I came across an old diary last night.  It was underneath a stack of German pre-WWI colonial posters that the son of Henning von Tresckow (the general who tried to kill Hitler) gave me.  The son and I worked together in Africa.  He was an interesting man and often said that Hitler’s crimes were not well known among the average German citizen.  Over the years I have learned that the “we didn’t know” excuse is used in every country and under every type of circumstance.  From Rwanda/eastern Congo to Iraq/Syria and every catastrophe in between, people are surprised that things can get out of hand.  Where did all the refugees come from?  Who killed those babies?  Why are those women crying?  Drought, what drought?  Oh that one.   Hey, what’s up with all the terrorists?  Anyway, the son and I would stay up late drinking and he would tell me about his father.  The general gets a lot of credit for trying to kill Hitler, but one thing the son never mentioned was his father was a staunch Nazi. There was that slight stumble when he signed a purification order that doomed about 50,000 Polish and Ukrainian children, aged 10 to 13 years, to the forced labor camps.  Naturally most of them didn’t make it.  I guess his son had buried that fact in his African garden.  So like most of us, von Tresckow and his son were the kind of people who could compartmentalize, politically spin, and remember in such a way that somehow they came out ahead of the game.  But then, what could I forgive?   What could I forget?  What bad could I do and then try to make up for it with a good?  How about you?  How bad would it have to be before you turned against your neighbors, your friends and family? What would have to happen before you started fighting against something that most thought was just fine?  It seems that every day the people of this planet are confronted with similar questions.  I am not one of those who say things are getting better.  No, I’m the guy with the tin hat on; the liberal wingnut  who thinks we are on the cusp of total destruction.

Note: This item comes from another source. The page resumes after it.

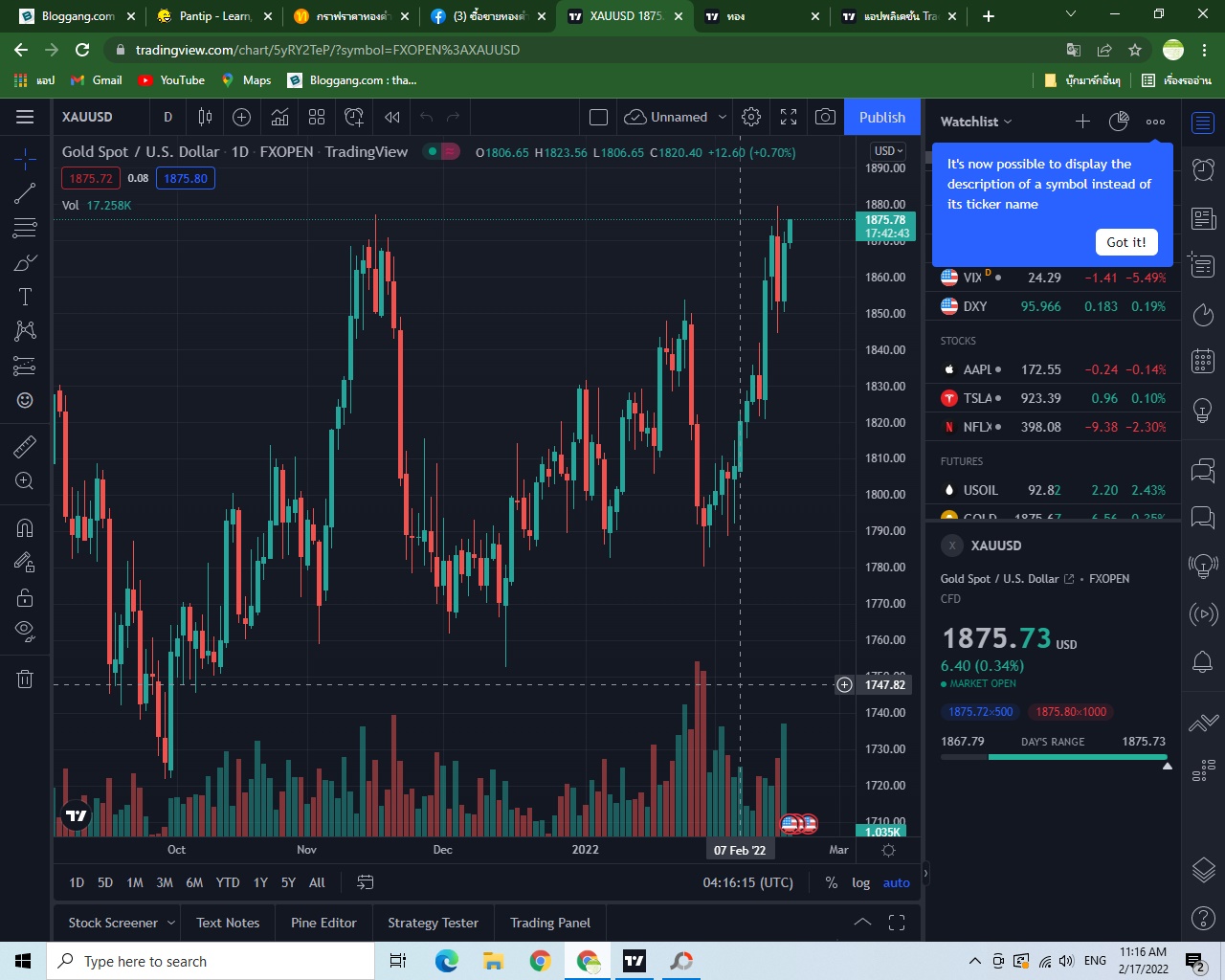1225x980 pixels.
Task: Select the trend line drawing tool
Action: click(x=25, y=193)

Anyway, here is a cutting from my old diary.

I am sick with amoeba.  My weight is down and my face is gaunt.  For a little R&R from my job, I have decided to come to an old haunt, La Ceiba, Honduras.  It is cheap and the breeze is cool this time of year.  Most gringos only pass through here on their way to the Bay Islands, but for me it is like the home I never had.

I am in a pension with pungent odors and dripping patina.  It is near the dock, the kind of place where you can hear people crying through the walls or arguing in the street.   Prostitutes walk by my window.  It feels good to be near whores and drunks again.  My Spanish always needs something extra and I can count on learning twisted vocabulary from my neighbors.

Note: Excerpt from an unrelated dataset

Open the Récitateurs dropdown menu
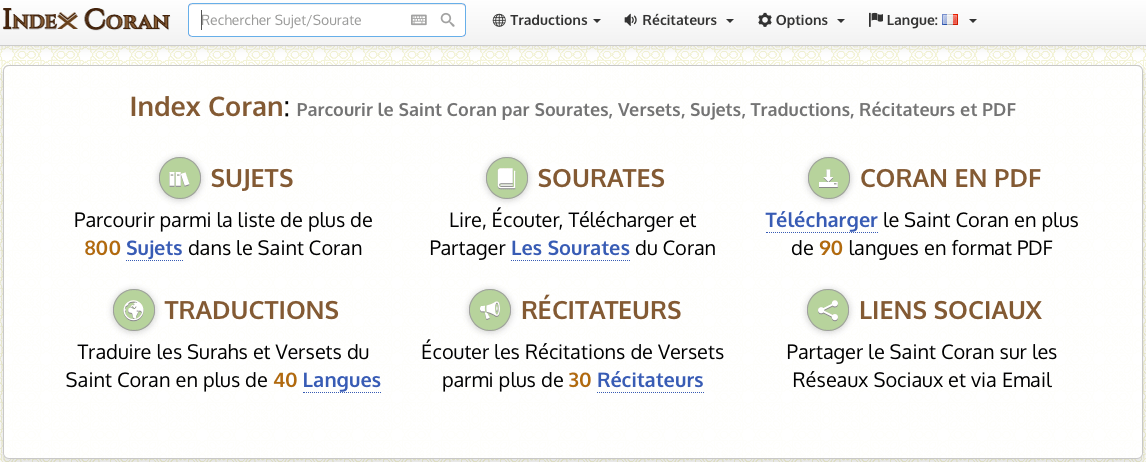The image size is (1146, 462). tap(679, 20)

Looking down upon the street I watch barefoot kids play soccer in the traffic, a drunk sits against the wall, his legs stretched as people step over him, two colorfully dressed prostitutes walk arm-in-arm, and on the corner a group of soldiers stand smoking cigarettes, leaning on their weapons waiting for orders.

If this were a painting, it would be valuable.  People move and talk with an easy society here that turns corruption and depression into a bearable way of life.  The negatives are there, have always been, but somehow the garbage goes unseen and only shimmering colors emerge.  Hondurans are rich in waves of light that others can’t see.  The brightness forces me to wear sunglasses at night.  Maybe it’s my toxic neuritis.  Whatever the reason, the light is all around me and because of that I prefer to rest in a cool shade bent by vibrant ugliness and sleep in the darkness of a tick infested bed.

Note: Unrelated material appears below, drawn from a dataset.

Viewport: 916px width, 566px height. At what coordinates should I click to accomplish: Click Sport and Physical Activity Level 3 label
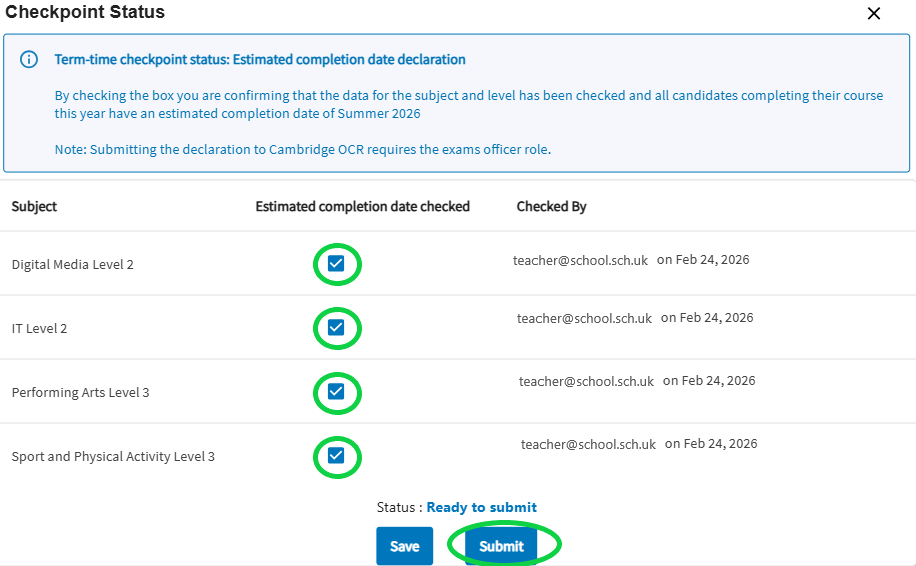[113, 457]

Violence is legion in these parts.  I am working in El Salvador.  My late night walks through downtown Salvador have turned into scary movies.  I have been seeing young men snatched from the streets and plazas.  They are thrown into the back of pickups and vans.  The men grabbing them are dressed in civilian clothes and salute each other in the shadows.  I occasionally come across the odd body.  Once while swimming in the ocean a corpse took a wave in with me to the beach.  I offered him a drink from a coconut and he declined.  Some of my more helpful acquaintances in El Salvador are in the military.  They speak impeccable English and tolerate me for reasons that I can’t quite decipher.